THE TASK
Render the following lines as a numbered list, omitting any blank lines.

Saved data entries
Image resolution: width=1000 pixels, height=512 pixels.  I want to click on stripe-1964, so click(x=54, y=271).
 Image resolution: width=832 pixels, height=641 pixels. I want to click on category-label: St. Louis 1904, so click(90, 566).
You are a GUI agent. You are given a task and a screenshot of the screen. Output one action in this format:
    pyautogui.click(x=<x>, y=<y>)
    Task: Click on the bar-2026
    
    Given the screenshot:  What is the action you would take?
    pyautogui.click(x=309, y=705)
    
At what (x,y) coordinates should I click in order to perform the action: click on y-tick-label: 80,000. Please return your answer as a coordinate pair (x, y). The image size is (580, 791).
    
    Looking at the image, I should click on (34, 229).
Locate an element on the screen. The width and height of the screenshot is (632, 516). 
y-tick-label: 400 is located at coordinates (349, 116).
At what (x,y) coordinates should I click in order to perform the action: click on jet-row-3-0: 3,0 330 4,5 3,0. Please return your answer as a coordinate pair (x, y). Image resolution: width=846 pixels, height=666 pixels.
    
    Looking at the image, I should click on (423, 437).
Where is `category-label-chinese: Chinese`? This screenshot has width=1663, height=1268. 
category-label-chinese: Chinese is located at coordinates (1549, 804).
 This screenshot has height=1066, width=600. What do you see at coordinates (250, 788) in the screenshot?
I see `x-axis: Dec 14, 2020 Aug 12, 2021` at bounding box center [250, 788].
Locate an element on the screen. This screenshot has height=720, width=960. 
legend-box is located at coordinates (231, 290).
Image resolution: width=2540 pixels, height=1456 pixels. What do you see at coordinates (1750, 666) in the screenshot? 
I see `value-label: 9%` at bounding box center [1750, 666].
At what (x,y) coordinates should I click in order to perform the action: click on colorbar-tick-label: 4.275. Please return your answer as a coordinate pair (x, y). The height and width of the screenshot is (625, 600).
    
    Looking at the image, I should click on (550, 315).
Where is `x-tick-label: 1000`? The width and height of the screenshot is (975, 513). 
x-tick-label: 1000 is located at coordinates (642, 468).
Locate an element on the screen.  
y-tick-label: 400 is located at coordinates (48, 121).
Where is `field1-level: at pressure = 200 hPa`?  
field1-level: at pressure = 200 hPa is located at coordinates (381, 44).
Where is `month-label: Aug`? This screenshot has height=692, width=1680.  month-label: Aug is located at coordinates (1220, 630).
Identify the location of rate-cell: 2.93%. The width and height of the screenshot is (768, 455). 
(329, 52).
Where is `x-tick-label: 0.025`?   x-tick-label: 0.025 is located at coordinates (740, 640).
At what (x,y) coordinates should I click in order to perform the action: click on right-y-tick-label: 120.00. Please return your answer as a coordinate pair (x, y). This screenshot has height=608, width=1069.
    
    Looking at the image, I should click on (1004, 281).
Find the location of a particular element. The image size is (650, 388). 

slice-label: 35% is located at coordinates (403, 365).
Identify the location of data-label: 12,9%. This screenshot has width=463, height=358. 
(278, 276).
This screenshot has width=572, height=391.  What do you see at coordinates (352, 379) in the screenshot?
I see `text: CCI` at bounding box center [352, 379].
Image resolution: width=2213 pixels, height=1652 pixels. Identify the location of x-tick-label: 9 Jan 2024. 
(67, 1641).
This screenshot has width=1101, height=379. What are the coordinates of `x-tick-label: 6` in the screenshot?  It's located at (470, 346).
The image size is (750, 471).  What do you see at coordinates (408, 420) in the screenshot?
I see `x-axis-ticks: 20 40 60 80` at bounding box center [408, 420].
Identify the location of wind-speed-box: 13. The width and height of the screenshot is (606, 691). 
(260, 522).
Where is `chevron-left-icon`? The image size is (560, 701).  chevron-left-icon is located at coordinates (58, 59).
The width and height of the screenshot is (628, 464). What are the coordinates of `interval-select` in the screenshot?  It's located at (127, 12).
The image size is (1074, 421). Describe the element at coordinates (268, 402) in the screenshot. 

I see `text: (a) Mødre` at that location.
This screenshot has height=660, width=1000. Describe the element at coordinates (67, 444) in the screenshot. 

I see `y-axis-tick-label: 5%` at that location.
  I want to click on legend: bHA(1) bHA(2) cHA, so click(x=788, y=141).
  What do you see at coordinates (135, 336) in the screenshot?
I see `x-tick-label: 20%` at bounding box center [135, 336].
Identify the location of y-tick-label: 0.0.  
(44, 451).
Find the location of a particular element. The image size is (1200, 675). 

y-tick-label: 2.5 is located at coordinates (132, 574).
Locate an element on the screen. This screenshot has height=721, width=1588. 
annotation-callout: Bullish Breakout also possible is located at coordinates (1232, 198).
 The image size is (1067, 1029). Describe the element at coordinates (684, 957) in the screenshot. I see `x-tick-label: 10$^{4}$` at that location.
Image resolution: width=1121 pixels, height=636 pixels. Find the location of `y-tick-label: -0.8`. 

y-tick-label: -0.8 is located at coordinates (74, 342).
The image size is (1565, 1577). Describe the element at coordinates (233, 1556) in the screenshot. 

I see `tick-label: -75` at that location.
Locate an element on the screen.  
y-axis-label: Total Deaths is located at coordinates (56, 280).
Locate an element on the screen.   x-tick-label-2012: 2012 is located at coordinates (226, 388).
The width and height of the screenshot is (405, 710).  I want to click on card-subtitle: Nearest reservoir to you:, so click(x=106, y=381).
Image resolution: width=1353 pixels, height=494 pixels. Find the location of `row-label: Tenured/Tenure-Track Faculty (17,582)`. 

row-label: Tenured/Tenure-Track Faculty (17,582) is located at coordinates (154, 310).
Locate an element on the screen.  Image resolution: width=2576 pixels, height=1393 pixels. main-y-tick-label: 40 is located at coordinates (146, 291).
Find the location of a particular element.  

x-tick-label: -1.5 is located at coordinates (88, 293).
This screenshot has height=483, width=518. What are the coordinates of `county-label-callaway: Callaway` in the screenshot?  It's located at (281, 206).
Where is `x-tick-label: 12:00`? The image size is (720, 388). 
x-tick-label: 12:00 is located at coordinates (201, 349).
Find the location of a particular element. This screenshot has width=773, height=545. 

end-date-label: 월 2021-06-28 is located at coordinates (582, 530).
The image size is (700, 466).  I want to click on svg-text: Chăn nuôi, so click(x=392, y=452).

TASK ANSWER
1. Image resolution: width=1000 pixels, height=512 pixels.  I want to click on stripe-1964, so click(x=54, y=271).
2.  Image resolution: width=832 pixels, height=641 pixels. I want to click on category-label: St. Louis 1904, so click(90, 566).
3. You are a GUI agent. You are given a task and a screenshot of the screen. Output one action in this format:
4.     pyautogui.click(x=<x>, y=<y>)
5.     Task: Click on the bar-2026
6.     Given the screenshot:  What is the action you would take?
7.     pyautogui.click(x=309, y=705)
8. At what (x,y) coordinates should I click in order to perform the action: click on y-tick-label: 80,000. Please return your answer as a coordinate pair (x, y). The image size is (580, 791).
9.     Looking at the image, I should click on (34, 229).
10. Locate an element on the screen. The width and height of the screenshot is (632, 516). 
11. y-tick-label: 400 is located at coordinates (349, 116).
12. At what (x,y) coordinates should I click in order to perform the action: click on jet-row-3-0: 3,0 330 4,5 3,0. Please return your answer as a coordinate pair (x, y). Image resolution: width=846 pixels, height=666 pixels.
13.     Looking at the image, I should click on (423, 437).
14. Where is `category-label-chinese: Chinese`? This screenshot has width=1663, height=1268. 
15. category-label-chinese: Chinese is located at coordinates (1549, 804).
16.  This screenshot has height=1066, width=600. What do you see at coordinates (250, 788) in the screenshot?
17. I see `x-axis: Dec 14, 2020 Aug 12, 2021` at bounding box center [250, 788].
18. Locate an element on the screen. This screenshot has height=720, width=960. 
19. legend-box is located at coordinates (231, 290).
20. Image resolution: width=2540 pixels, height=1456 pixels. What do you see at coordinates (1750, 666) in the screenshot? 
21. I see `value-label: 9%` at bounding box center [1750, 666].
22. At what (x,y) coordinates should I click in order to perform the action: click on colorbar-tick-label: 4.275. Please return your answer as a coordinate pair (x, y). The height and width of the screenshot is (625, 600).
23.     Looking at the image, I should click on (550, 315).
24. Where is `x-tick-label: 1000`? The width and height of the screenshot is (975, 513). 
25. x-tick-label: 1000 is located at coordinates (642, 468).
26. Locate an element on the screen.  
27. y-tick-label: 400 is located at coordinates (48, 121).
28. Where is `field1-level: at pressure = 200 hPa`?  
29. field1-level: at pressure = 200 hPa is located at coordinates (381, 44).
30. Where is `month-label: Aug`? This screenshot has height=692, width=1680.  month-label: Aug is located at coordinates (1220, 630).
31. Identify the location of rate-cell: 2.93%. The width and height of the screenshot is (768, 455). 
32. (329, 52).
33. Where is `x-tick-label: 0.025`?   x-tick-label: 0.025 is located at coordinates (740, 640).
34. At what (x,y) coordinates should I click in order to perform the action: click on right-y-tick-label: 120.00. Please return your answer as a coordinate pair (x, y). This screenshot has height=608, width=1069.
35.     Looking at the image, I should click on (1004, 281).
36. Find the location of a particular element. The image size is (650, 388). 
37. slice-label: 35% is located at coordinates (403, 365).
38. Identify the location of data-label: 12,9%. This screenshot has width=463, height=358. 
39. (278, 276).
40. This screenshot has width=572, height=391.  What do you see at coordinates (352, 379) in the screenshot?
41. I see `text: CCI` at bounding box center [352, 379].
42. Image resolution: width=2213 pixels, height=1652 pixels. Identify the location of x-tick-label: 9 Jan 2024. 
43. (67, 1641).
44. This screenshot has width=1101, height=379. What are the coordinates of `x-tick-label: 6` in the screenshot?  It's located at (470, 346).
45. The image size is (750, 471).  What do you see at coordinates (408, 420) in the screenshot?
46. I see `x-axis-ticks: 20 40 60 80` at bounding box center [408, 420].
47. Identify the location of wind-speed-box: 13. The width and height of the screenshot is (606, 691). 
48. (260, 522).
49. Where is `chevron-left-icon`? The image size is (560, 701).  chevron-left-icon is located at coordinates (58, 59).
50. The width and height of the screenshot is (628, 464). What are the coordinates of `interval-select` in the screenshot?  It's located at (127, 12).
51. The image size is (1074, 421). Describe the element at coordinates (268, 402) in the screenshot. 
52. I see `text: (a) Mødre` at that location.
53. This screenshot has height=660, width=1000. Describe the element at coordinates (67, 444) in the screenshot. 
54. I see `y-axis-tick-label: 5%` at that location.
55.   I want to click on legend: bHA(1) bHA(2) cHA, so click(x=788, y=141).
56.   What do you see at coordinates (135, 336) in the screenshot?
57. I see `x-tick-label: 20%` at bounding box center [135, 336].
58. Identify the location of y-tick-label: 0.0.  
59. (44, 451).
60. Find the location of a particular element. The image size is (1200, 675). 
61. y-tick-label: 2.5 is located at coordinates (132, 574).
62. Locate an element on the screen. This screenshot has height=721, width=1588. 
63. annotation-callout: Bullish Breakout also possible is located at coordinates (1232, 198).
64.  The image size is (1067, 1029). Describe the element at coordinates (684, 957) in the screenshot. I see `x-tick-label: 10$^{4}$` at that location.
65. Image resolution: width=1121 pixels, height=636 pixels. Find the location of `y-tick-label: -0.8`. 
66. y-tick-label: -0.8 is located at coordinates (74, 342).
67. The image size is (1565, 1577). Describe the element at coordinates (233, 1556) in the screenshot. 
68. I see `tick-label: -75` at that location.
69. Locate an element on the screen.  
70. y-axis-label: Total Deaths is located at coordinates (56, 280).
71. Locate an element on the screen.   x-tick-label-2012: 2012 is located at coordinates (226, 388).
72. The width and height of the screenshot is (405, 710).  I want to click on card-subtitle: Nearest reservoir to you:, so click(x=106, y=381).
73. Image resolution: width=1353 pixels, height=494 pixels. Find the location of `row-label: Tenured/Tenure-Track Faculty (17,582)`. 
74. row-label: Tenured/Tenure-Track Faculty (17,582) is located at coordinates (154, 310).
75. Locate an element on the screen.  Image resolution: width=2576 pixels, height=1393 pixels. main-y-tick-label: 40 is located at coordinates (146, 291).
76. Find the location of a particular element.  
77. x-tick-label: -1.5 is located at coordinates (88, 293).
78. This screenshot has height=483, width=518. What are the coordinates of `county-label-callaway: Callaway` in the screenshot?  It's located at (281, 206).
79. Where is `x-tick-label: 12:00`? The image size is (720, 388). 
80. x-tick-label: 12:00 is located at coordinates (201, 349).
81. Find the location of a particular element. This screenshot has width=773, height=545. 
82. end-date-label: 월 2021-06-28 is located at coordinates (582, 530).
83. The image size is (700, 466).  I want to click on svg-text: Chăn nuôi, so click(x=392, y=452).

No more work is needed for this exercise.